AI Burnout Is No Joke

AI Burnout Is No Joke

When I started using Claude Code, I didn’t think it would push me that hard. In the beginning I was beaming with energy, excitement and wonder, watching it help me get things done faster and in ways I’d never imagined. Nine months in, I was totally burned. Mentally, emotionally, and physically. This is that story.

12 to 15 Hours a Day, Every Day

The project that did it was my automated trading system, plus the constant refinement and experimentation on my own AI harness (the rulebook and guardrails I built so the AI works to my standards, which went through three generations, SST1 to SST3, along the way).

Nine months into the build, I started to notice that in the prior 3 months alone, I had pulled more than 10 days where I was working 24 to 30 hours straight, with only short food breaks. And that was on top of the baseline. I was already pulling 12 to 15 hours a day, every day.
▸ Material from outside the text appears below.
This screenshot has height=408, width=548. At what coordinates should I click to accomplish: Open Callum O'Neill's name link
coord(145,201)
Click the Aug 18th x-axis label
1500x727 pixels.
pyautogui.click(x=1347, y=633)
Then there were the days when shit breaks. Major regressions when I made changes to my harness, or when Anthropic releases a new model, which tends to break things for the first 1 to 2 weeks instead of progression. Those days don’t show up on any plan. They just eat whatever was left of you.

Eight Chats and No Stopping

At the peak I would be working with up to 8 orchestrator chats running simultaneously (an orchestrator chat is the main Claude Code session that manages one piece of work and fires off its own smaller jobs). I worked them in rotation, spending the in-between time reviewing each of their work before setting them off again to continue doing what AI does… work without stopping.

Here is what that actually looked like: 3 of the screens with a total of 5 of 6 Claude Code sessions open and work in progress. Sometimes it’s all 4 screens, each with a 2-split window of Claude Code.

Four-monitor workstation with Claude Code sessions open and work in progress across three of the screens

And here’s the part that crept up on me. I was becoming a reflection of AI, working like a machine. There was no stopping either. Most nights I would wake up in the middle of the night to review code and implementations, trigger the next set of jobs, then go back to bed.

Two Max Accounts, Still Not Enough

At that time I had 2 subscriptions of Claude Max 20x, their biggest tier. 1 for business and 1 personal account (we’re not supposed to have more than 1 account as per their ToS, the terms of service), but there is no way I’d be able to afford their overage fees for personal projects lol.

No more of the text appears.